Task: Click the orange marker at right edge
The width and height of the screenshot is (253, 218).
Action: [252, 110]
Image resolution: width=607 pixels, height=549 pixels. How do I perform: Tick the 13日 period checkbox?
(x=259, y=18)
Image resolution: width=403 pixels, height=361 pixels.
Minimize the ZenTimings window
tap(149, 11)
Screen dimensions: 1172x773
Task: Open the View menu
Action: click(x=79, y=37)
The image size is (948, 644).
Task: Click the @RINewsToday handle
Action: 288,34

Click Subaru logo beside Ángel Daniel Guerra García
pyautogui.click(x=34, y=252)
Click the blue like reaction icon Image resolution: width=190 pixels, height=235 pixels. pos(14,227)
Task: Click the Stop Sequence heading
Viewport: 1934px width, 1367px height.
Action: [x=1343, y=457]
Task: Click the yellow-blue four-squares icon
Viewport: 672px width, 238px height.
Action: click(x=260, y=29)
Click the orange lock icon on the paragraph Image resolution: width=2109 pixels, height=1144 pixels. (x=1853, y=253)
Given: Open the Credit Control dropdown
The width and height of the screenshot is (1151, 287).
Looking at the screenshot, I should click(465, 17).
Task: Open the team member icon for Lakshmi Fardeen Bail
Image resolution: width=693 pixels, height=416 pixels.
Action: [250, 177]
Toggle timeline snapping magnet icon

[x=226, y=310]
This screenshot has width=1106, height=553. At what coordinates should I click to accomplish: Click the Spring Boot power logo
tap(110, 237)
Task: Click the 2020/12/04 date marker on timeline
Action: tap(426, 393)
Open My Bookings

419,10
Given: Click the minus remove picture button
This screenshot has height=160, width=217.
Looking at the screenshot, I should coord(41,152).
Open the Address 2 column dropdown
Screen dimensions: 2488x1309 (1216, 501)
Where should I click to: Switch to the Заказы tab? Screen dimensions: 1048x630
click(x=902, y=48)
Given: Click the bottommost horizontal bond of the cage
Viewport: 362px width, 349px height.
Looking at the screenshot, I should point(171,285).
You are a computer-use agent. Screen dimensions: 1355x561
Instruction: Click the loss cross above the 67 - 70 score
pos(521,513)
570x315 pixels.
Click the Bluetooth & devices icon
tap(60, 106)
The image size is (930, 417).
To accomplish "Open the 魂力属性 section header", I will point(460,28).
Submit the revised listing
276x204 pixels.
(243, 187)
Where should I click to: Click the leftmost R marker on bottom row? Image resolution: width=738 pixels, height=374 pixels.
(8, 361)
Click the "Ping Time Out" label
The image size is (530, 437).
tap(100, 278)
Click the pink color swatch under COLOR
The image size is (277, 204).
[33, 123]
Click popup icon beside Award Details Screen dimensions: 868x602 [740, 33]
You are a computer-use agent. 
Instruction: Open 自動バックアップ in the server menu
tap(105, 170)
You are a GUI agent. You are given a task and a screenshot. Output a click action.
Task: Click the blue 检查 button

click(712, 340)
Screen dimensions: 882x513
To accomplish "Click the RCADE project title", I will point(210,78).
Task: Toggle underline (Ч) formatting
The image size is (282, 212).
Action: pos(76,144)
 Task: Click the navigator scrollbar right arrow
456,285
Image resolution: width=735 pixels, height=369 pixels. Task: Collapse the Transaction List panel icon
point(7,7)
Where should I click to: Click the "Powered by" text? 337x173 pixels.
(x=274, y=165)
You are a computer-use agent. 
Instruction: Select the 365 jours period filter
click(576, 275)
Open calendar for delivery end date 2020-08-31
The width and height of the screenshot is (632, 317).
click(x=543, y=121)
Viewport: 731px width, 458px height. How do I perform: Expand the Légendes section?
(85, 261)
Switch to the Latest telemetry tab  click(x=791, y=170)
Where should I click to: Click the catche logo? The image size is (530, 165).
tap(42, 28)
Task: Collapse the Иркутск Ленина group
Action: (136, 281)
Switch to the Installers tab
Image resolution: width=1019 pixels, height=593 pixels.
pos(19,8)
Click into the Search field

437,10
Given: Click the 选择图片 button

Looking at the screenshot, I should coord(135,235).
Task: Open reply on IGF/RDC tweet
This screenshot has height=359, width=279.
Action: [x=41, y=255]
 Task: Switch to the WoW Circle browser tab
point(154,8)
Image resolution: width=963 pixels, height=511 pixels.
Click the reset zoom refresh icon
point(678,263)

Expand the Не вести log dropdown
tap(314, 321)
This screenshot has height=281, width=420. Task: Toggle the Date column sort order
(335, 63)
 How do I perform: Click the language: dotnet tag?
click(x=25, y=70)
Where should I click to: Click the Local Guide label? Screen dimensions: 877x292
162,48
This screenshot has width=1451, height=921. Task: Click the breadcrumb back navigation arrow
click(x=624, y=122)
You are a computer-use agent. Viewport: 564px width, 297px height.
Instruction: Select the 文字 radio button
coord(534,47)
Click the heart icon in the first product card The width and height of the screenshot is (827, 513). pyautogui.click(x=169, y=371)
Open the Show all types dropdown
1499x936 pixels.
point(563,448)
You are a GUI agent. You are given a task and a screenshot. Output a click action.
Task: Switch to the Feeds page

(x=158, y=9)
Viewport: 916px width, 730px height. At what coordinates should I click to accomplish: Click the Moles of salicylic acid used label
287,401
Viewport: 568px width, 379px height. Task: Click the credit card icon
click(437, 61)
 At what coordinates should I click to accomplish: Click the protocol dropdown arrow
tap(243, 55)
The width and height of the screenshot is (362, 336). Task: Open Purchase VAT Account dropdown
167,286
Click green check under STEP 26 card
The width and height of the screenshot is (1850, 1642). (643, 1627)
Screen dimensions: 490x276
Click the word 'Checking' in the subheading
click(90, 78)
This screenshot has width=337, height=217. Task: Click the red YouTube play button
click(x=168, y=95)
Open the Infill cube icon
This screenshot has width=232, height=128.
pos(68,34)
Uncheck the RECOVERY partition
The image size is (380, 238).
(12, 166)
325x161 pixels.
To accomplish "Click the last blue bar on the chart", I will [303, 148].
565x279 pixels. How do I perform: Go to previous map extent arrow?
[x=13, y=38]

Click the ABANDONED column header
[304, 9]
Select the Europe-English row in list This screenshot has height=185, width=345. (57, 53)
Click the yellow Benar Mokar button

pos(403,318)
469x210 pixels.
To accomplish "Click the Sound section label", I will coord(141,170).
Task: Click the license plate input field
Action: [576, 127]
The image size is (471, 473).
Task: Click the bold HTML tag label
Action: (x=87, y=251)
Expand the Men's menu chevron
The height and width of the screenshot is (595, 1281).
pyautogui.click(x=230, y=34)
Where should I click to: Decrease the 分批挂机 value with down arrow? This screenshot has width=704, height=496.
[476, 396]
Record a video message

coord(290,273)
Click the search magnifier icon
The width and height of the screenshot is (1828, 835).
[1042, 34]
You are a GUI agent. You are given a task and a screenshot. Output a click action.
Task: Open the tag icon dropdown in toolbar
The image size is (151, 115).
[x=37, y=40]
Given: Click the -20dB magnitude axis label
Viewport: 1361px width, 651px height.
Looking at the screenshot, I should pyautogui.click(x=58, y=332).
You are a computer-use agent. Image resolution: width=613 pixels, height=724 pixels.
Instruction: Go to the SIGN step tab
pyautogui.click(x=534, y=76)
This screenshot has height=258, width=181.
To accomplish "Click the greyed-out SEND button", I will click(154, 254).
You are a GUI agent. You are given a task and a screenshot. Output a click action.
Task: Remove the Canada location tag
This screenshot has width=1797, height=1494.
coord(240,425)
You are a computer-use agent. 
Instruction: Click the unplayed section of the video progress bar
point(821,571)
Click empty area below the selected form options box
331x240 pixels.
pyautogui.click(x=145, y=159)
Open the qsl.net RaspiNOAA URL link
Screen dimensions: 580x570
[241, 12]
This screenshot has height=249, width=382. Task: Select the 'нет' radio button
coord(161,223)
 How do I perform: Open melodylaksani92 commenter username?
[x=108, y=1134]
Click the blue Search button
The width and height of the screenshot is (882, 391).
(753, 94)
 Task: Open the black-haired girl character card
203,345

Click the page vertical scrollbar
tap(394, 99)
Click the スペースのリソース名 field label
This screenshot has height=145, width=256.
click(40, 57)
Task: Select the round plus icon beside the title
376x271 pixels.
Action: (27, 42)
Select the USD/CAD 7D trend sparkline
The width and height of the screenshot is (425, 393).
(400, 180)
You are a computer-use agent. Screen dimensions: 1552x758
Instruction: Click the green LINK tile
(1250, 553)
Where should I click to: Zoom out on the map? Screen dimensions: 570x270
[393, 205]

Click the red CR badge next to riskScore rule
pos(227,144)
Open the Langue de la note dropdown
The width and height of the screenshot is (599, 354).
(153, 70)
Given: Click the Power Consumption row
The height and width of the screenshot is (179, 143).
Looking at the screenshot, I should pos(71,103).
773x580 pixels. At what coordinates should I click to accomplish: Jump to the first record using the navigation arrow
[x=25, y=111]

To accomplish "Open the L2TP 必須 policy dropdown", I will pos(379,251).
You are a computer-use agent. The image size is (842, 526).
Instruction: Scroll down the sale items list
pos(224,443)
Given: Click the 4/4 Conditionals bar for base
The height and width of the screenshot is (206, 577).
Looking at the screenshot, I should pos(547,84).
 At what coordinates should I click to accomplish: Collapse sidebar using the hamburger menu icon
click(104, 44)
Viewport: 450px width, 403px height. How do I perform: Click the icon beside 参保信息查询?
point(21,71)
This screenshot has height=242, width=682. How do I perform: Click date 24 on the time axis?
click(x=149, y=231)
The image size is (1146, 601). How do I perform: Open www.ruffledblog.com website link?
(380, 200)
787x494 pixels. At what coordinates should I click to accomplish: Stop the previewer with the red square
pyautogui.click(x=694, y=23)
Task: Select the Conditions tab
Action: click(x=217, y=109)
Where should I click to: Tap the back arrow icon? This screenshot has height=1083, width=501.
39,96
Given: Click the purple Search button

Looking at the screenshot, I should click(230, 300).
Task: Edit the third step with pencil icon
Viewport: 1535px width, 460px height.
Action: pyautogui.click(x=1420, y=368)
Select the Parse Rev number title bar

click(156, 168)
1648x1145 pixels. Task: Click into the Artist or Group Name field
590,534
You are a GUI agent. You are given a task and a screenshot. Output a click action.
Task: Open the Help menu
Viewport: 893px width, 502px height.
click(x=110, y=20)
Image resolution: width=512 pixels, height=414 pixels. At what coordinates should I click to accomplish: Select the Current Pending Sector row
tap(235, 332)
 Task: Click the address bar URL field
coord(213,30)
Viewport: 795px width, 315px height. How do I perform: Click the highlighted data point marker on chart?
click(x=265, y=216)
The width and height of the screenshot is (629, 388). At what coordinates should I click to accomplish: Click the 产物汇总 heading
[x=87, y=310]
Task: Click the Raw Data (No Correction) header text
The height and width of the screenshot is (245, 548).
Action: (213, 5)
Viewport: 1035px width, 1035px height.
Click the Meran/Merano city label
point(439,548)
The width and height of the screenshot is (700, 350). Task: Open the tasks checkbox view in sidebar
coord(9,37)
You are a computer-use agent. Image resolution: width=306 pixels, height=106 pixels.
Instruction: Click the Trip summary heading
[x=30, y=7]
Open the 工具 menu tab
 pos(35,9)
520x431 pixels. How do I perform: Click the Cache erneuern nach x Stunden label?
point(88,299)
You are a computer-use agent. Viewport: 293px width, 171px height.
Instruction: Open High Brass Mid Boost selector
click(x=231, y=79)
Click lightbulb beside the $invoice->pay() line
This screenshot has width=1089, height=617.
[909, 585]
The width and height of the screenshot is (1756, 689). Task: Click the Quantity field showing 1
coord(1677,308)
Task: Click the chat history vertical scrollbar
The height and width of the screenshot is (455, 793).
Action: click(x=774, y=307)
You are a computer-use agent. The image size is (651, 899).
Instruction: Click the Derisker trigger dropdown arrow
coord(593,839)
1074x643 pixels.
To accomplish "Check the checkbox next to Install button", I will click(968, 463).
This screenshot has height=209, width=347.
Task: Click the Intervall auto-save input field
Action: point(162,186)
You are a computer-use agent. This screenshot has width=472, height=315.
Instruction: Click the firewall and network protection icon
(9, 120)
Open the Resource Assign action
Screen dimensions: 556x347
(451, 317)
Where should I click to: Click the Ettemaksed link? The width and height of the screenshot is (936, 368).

#### Task goal:
Count the lines in the entries above that contain the string "orange", with case significant. Reply with the number alone.

#### Answer to this exercise:
2